Mentre mi dirigevo verso il nosocomio, mi venne in mente che sul sedile posteriore avevo il mio violino incastrato tra una valigia e una scatola di libri. Con un certo senso di colpa mi ricordai che non lo avevo toccato per settimane, anche se lo avevo studiato da quando avevo tre anni. La musica era sempre stata una fonte di felicità per me.

Mi balenò per la mente che avrei dovuto prendere lo strumento e suonare per Betsy. Normalmente non avrei mai prestato caso a questo pensiero. Mi sembrava una cosa un po’ insolente arrivare non annunciata con il violino e costringere tutti ad ascoltarmi suonare. Nondimeno, riconobbi subito il sentimento che accompagnava questo pensiero come lo stesso Spirito che mi aveva suggerito di andare a trovare la mia amica.

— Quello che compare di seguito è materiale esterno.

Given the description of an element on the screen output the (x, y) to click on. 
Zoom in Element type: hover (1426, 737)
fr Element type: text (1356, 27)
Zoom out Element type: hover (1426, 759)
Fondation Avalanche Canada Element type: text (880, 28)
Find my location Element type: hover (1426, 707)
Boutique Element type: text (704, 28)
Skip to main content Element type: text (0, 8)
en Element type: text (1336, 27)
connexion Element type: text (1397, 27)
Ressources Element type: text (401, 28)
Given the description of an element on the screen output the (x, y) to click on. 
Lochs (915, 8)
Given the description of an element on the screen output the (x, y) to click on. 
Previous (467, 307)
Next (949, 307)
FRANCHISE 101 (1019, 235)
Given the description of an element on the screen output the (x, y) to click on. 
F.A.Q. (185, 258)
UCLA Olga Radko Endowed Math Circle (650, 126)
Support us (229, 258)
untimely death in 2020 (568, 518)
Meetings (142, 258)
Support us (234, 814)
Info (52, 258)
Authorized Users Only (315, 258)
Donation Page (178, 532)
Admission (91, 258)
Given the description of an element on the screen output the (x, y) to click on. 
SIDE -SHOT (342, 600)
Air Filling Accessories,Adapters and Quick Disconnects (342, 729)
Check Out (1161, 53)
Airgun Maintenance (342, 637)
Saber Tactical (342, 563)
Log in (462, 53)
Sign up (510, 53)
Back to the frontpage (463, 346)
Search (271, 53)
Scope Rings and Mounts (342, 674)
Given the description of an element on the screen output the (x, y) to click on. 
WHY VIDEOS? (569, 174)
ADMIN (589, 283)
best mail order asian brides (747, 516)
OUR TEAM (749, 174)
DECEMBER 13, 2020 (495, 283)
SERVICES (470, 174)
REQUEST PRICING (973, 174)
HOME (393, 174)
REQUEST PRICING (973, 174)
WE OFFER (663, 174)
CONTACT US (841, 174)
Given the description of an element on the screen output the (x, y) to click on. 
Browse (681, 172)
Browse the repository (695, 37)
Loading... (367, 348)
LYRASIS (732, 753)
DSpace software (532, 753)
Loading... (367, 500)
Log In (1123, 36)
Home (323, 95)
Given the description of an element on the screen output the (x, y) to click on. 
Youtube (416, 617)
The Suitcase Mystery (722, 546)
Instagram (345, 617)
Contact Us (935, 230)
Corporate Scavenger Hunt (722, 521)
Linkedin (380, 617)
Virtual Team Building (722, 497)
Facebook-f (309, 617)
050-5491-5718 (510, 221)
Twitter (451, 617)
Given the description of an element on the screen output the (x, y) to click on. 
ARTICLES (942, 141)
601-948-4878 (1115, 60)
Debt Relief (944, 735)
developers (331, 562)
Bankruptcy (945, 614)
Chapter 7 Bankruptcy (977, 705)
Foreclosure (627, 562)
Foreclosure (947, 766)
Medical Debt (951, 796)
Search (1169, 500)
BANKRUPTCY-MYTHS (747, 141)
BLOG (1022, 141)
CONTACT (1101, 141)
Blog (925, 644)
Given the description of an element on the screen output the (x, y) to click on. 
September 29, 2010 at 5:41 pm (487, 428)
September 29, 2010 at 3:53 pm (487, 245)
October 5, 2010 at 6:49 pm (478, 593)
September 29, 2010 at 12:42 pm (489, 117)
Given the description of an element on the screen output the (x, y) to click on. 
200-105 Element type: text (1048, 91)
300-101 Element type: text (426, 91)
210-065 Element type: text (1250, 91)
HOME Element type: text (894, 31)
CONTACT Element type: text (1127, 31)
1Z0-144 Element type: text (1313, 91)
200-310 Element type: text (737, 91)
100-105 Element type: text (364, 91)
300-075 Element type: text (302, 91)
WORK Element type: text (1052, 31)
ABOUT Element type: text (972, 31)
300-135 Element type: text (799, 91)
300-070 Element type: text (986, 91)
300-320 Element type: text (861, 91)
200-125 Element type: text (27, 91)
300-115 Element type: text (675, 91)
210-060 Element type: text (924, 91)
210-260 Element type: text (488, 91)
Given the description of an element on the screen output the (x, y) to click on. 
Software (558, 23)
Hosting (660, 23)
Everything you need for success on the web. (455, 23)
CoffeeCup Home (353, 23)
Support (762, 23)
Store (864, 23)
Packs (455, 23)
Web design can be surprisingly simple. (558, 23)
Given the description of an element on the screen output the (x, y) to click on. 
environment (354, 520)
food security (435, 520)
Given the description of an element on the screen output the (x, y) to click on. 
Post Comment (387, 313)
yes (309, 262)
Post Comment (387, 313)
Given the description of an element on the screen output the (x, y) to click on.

Quando arrivai, Sara era stanca, ma felice di vedermi. Betsy aveva un grosso tubo in testa e un altro in gola. Quando guardai il suo corpicino e poi i suoi occhi, mi chiesi quanto dolore avesse sofferto e quanto ancora ne avrebbe dovuto sopportare.

Sara fu entusiasta del fatto che avessi portato il violino. Per più di un’ora suonai inni per i grandi e i bambini, musica classica e qualsiasi cosa mi richiese che io potessi suonare a orecchio. Mentre suonavo, Betsy mi guardava fissa con i suoi occhioni. Sara continuava a ripetere che Betsy non era mai stata tanto vigile dopo l’intervento e desiderava che continuassi a suonare. Diversi pazienti, i bambini e i loro genitori, si fermarono un po’ nella stanza ad ascoltare la musica.

Il tempo trascorse velocemente senza che me ne accorgessi. Mentre mi trovavo ai piedi del letto e suonavo «Sono un figlio di Dio» (Inni, 190), fui sopraffatta dall’intensità dell’amore del Padre celeste per questa bambina malata. Mentre suonavo seppi che Egli amava profondamente Betsy e desiderava che trovasse sollievo dal dolore mediante la musica.

Quella sera oramai buia, lasciando l’ospedale per completare il viaggio alla volta di Louisville, ricordai alcune parole della mia benedizione patriarcale, alle quali non avevo pensato da qualche tempo. Mi era stato dato un talento musicale, che avrei dovuto sviluppare per portare gioia alle altre persone.

Grazie a Betsy mi fu ricordato lo scopo del Signore nel concederci dei talenti: «Tutti questi doni vengono da Dio, per il beneficio dei figlioli di Dio» (DeA 46:26). Ascoltando lo Spirito, mi fu fornita l’occasione di utilizzare un mio talento come il Signore aveva inteso che fosse e di sentire la grandissima compassione che Egli ha per i Suoi figli.